Impact of Wellbore Orientation on Fracture Initiation Pressure in Maximum Tensile Stress Criterion Model for Tight Gas Field in the Sultanate of Oman
Briner, Andreas (PDO) | Florez, Juan Chavez (PDO) | Nadezhdin, Sergey (Schlumberger) | Gurmen, Nihat (Schlumberger) | Alekseenko, Olga (ICT) | Cherny, Sergey (ICT) | Kuranakov, Dmitry (ICT) | Lapin, Vasily (ICT)
Abstract The goal of the present work is to numerically simulate the effects of wellbore orientation on fracture initiation pressure (FIP). These simulations support the study of FIP sensitivity to arbitrary wellbore position and finding the orientations that correspond to the lowest FIP. A 3D numerical model of the fracture initiation from a perforated wellbore in linear elastic rock is used to model FIP. This model is based on the boundary element method (BEM) and maximum tensile stress (MTS) criterion. The data used were from different zones and blocks of a tight gas-bearing sandstone field in the Sultanate of Oman. The amount and quality of available data allowed comprehensive model development. The model is built for the four blocks of the main field, but can be applied to the other blocks and fields. Since the equations and correlations are not empirical and not field-specific, the model is applicable to a wide range of conditions. Some practical applications of the study include selection of the optimum perforated intervals intended for fracturing stimulation in deviated or almost horizontal wellbores where different parts of lateral sections are not exactly aligned with principal stresses. Drilling wells in a particular direction to the principal stresses for the specific reason to reduce the FIP has not been tested to date and is a subject to further discussion.

- [EXERCISE REQUIREMENTS]
a) Translate this sentence from the abstract on wellbore orientation into Spanish: "This model is based on the boundary element method (BEM) and maximum tensile stress (MTS) criterion."
b) According to the abstract on wellbore orientation, what kind of field supplied the data used?

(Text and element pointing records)

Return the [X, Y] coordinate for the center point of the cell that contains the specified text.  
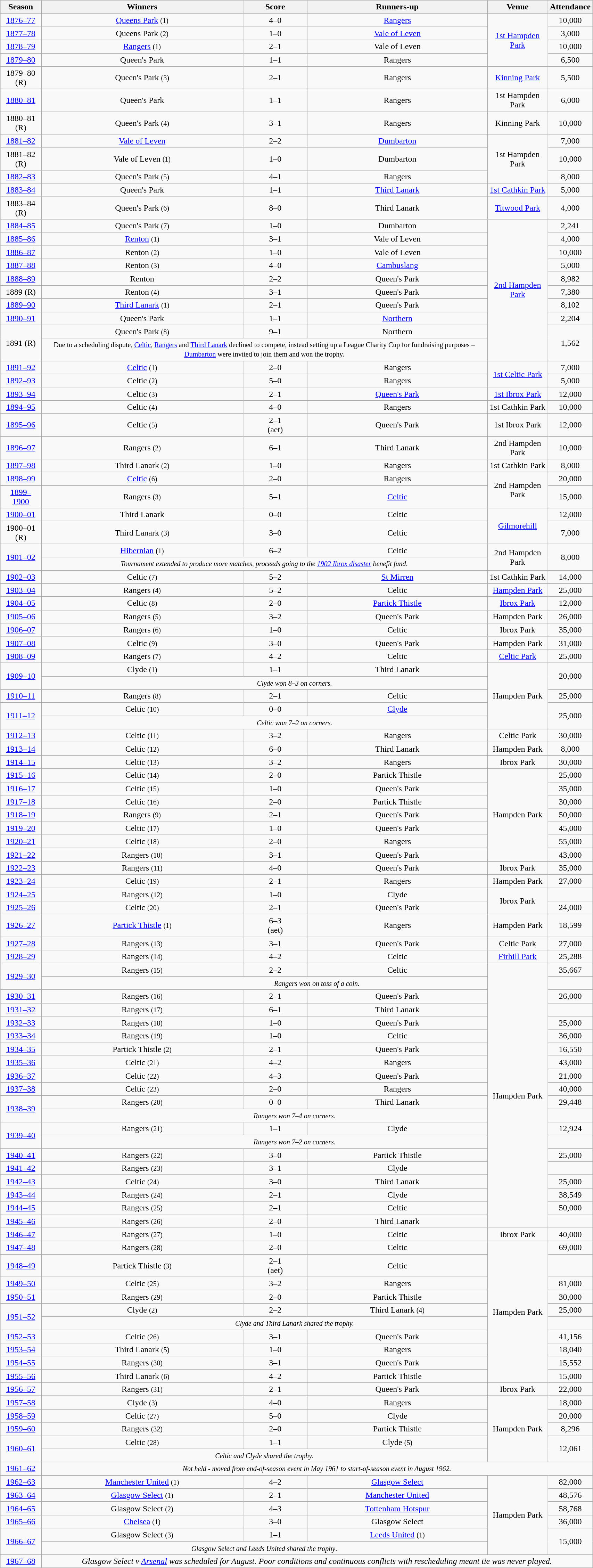
Vale of Leven (1) [142, 158]
Leeds United (1) [397, 1534]
Queen's Park (7) [142, 226]
Celtic (10) [142, 709]
Celtic (21) [142, 1062]
1946–47 [21, 1234]
1950–51 [21, 1296]
Rangers (26) [142, 1221]
Not held - moved from end-of-season event in May 1961 to start-of-season event in August 1962. [317, 1468]
1929–30 [21, 976]
Rangers (8) [142, 696]
4–1 [275, 176]
Tournament extended to produce more matches, proceeds going to the 1902 Ibrox disaster benefit fund. [264, 563]
Chelsea (1) [142, 1521]
Celtic and Clyde shared the trophy. [264, 1455]
Celtic (17) [142, 828]
Renton (4) [142, 292]
Partick Thistle (2) [142, 1049]
Rangers (24) [142, 1194]
1894–95 [21, 407]
Celtic (11) [142, 735]
Rangers (17) [142, 1009]
Celtic (18) [142, 841]
1925–26 [21, 907]
55,000 [570, 841]
1883–84 (R) [21, 208]
Rangers (14) [142, 956]
1880–81 [21, 100]
Third Lanark (2) [142, 466]
1910–11 [21, 696]
1876–77 [21, 20]
5–1 [275, 497]
Rangers (13) [142, 943]
6,500 [570, 60]
Renton (1) [142, 239]
Venue [518, 7]
Celtic (7) [142, 577]
1912–13 [21, 735]
1917–18 [21, 801]
21,000 [570, 1075]
38,549 [570, 1194]
1966–67 [21, 1541]
Clyde (2) [142, 1309]
Rangers (10) [142, 854]
58,768 [570, 1508]
Rangers (21) [142, 1128]
1952–53 [21, 1336]
7,380 [570, 292]
Manchester United [397, 1494]
1930–31 [21, 996]
Cambuslang [397, 265]
1951–52 [21, 1316]
Celtic (16) [142, 801]
8,982 [570, 279]
9–1 [275, 331]
1887–88 [21, 265]
Rangers (16) [142, 996]
1937–38 [21, 1088]
12,061 [570, 1448]
Celtic (26) [142, 1336]
1890–91 [21, 318]
16,550 [570, 1049]
1927–28 [21, 943]
1909–10 [21, 676]
12,924 [570, 1128]
1896–97 [21, 447]
Queen's Park (4) [142, 123]
6–2 [275, 550]
1940–41 [21, 1155]
6–3(aet) [275, 925]
Celtic won 7–2 on corners. [295, 722]
Rangers (15) [142, 970]
1897–98 [21, 466]
Rangers (23) [142, 1168]
1914–15 [21, 762]
Clyde (1) [142, 669]
1945–46 [21, 1221]
Queen's Park (5) [142, 176]
82,000 [570, 1481]
81,000 [570, 1283]
Rangers (7) [142, 656]
18,599 [570, 925]
Celtic (23) [142, 1088]
Glasgow Select and Leeds United shared the trophy. [264, 1548]
1959–60 [21, 1428]
1939–40 [21, 1135]
Celtic (13) [142, 762]
Renton (2) [142, 252]
1903–04 [21, 590]
Celtic (15) [142, 788]
1956–57 [21, 1389]
1934–35 [21, 1049]
1931–32 [21, 1009]
Rangers (25) [142, 1208]
1933–34 [21, 1036]
Celtic (3) [142, 394]
1905–06 [21, 616]
1944–45 [21, 1208]
Rangers (30) [142, 1362]
6–0 [275, 749]
Celtic (24) [142, 1181]
1932–33 [21, 1022]
1898–99 [21, 479]
Rangers won on toss of a coin. [317, 983]
1901–02 [21, 557]
Rangers (11) [142, 867]
1881–82 [21, 141]
Third Lanark (1) [142, 305]
1895–96 [21, 425]
Rangers (18) [142, 1022]
Glasgow Select (2) [142, 1508]
Renton (3) [142, 265]
1908–09 [21, 656]
Celtic (9) [142, 643]
1892–93 [21, 380]
Rangers (19) [142, 1036]
Clyde won 8–3 on corners. [295, 683]
1st Celtic Park [518, 374]
25,288 [570, 956]
Attendance [570, 7]
1877–78 [21, 33]
1921–22 [21, 854]
Season [21, 7]
Rangers (22) [142, 1155]
35,667 [570, 970]
41,156 [570, 1336]
15,552 [570, 1362]
1942–43 [21, 1181]
Clyde (3) [142, 1402]
45,000 [570, 828]
Winners [142, 7]
1948–49 [21, 1265]
Gilmorehill [518, 526]
1907–08 [21, 643]
Rangers (3) [142, 497]
Runners-up [397, 7]
Celtic (6) [142, 479]
1960–61 [21, 1448]
1883–84 [21, 190]
8–0 [275, 208]
Rangers (32) [142, 1428]
22,000 [570, 1389]
31,000 [570, 643]
Glasgow Select (1) [142, 1494]
1961–62 [21, 1468]
Rangers (9) [142, 815]
Celtic (2) [142, 380]
24,000 [570, 907]
Celtic (20) [142, 907]
1891–92 [21, 367]
1941–42 [21, 1168]
1923–24 [21, 881]
Partick Thistle (3) [142, 1265]
Rangers (29) [142, 1296]
1928–29 [21, 956]
Celtic (22) [142, 1075]
1958–59 [21, 1415]
1878–79 [21, 47]
Third Lanark (3) [142, 532]
Score [275, 7]
1911–12 [21, 716]
Rangers (20) [142, 1102]
Clyde (5) [397, 1442]
Queen's Park (6) [142, 208]
1900–01 [21, 514]
1889–90 [21, 305]
1888–89 [21, 279]
1954–55 [21, 1362]
Queen's Park (3) [142, 78]
Celtic (28) [142, 1442]
29,448 [570, 1102]
Celtic (19) [142, 881]
1882–83 [21, 176]
Celtic (25) [142, 1283]
Third Lanark (5) [142, 1349]
2,204 [570, 318]
3,000 [570, 33]
48,576 [570, 1494]
1924–25 [21, 894]
Titwood Park [518, 208]
Rangers (5) [142, 616]
1889 (R) [21, 292]
St Mirren [397, 577]
1919–20 [21, 828]
18,000 [570, 1402]
8,102 [570, 305]
Firhill Park [518, 956]
Celtic (12) [142, 749]
Rangers (28) [142, 1247]
Glasgow Select v Arsenal was scheduled for August. Poor conditions and continuous conflicts with rescheduling meant tie was never played. [317, 1561]
Rangers won 7–4 on corners. [295, 1115]
Rangers (12) [142, 894]
Glasgow Select (3) [142, 1534]
1881–82 (R) [21, 158]
Manchester United (1) [142, 1481]
5,500 [570, 78]
1,562 [570, 343]
1962–63 [21, 1481]
Celtic (8) [142, 603]
Third Lanark (6) [142, 1376]
Celtic (14) [142, 775]
Renton [142, 279]
6,000 [570, 100]
Celtic (27) [142, 1415]
1957–58 [21, 1402]
1879–80 [21, 60]
1955–56 [21, 1376]
1918–19 [21, 815]
1964–65 [21, 1508]
1893–94 [21, 394]
1922–23 [21, 867]
Rangers (2) [142, 447]
1935–36 [21, 1062]
1880–81 (R) [21, 123]
1967–68 [21, 1561]
Rangers (4) [142, 590]
1900–01 (R) [21, 532]
1904–05 [21, 603]
1886–87 [21, 252]
2,241 [570, 226]
Hibernian (1) [142, 550]
1884–85 [21, 226]
1926–27 [21, 925]
1915–16 [21, 775]
1913–14 [21, 749]
Celtic (1) [142, 367]
Celtic (5) [142, 425]
1899–1900 [21, 497]
1965–66 [21, 1521]
Rangers (31) [142, 1389]
Partick Thistle (1) [142, 925]
69,000 [570, 1247]
1953–54 [21, 1349]
8,296 [570, 1428]
1885–86 [21, 239]
Clyde and Third Lanark shared the trophy. [295, 1323]
1963–64 [21, 1494]
1879–80 (R) [21, 78]
Rangers (6) [142, 629]
1902–03 [21, 577]
Rangers (27) [142, 1234]
Queens Park (1) [142, 20]
Rangers won 7–2 on corners. [295, 1142]
1906–07 [21, 629]
18,040 [570, 1349]
1891 (R) [21, 343]
1920–21 [21, 841]
1947–48 [21, 1247]
1938–39 [21, 1108]
1949–50 [21, 1283]
14,000 [570, 577]
1916–17 [21, 788]
1936–37 [21, 1075]
Rangers (1) [142, 47]
1943–44 [21, 1194]
Queen's Park (8) [142, 331]
Celtic (4) [142, 407]
Third Lanark (4) [397, 1309]
Tottenham Hotspur [397, 1508]
Queens Park (2) [142, 33]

- [SOLUTION LIST]
a) Este modelo se basa en el método de elementos de contorno (BEM) y en el criterio de esfuerzo de tracción máximo (MTS).

b) A tight gas-bearing sandstone field in the Sultanate of Oman.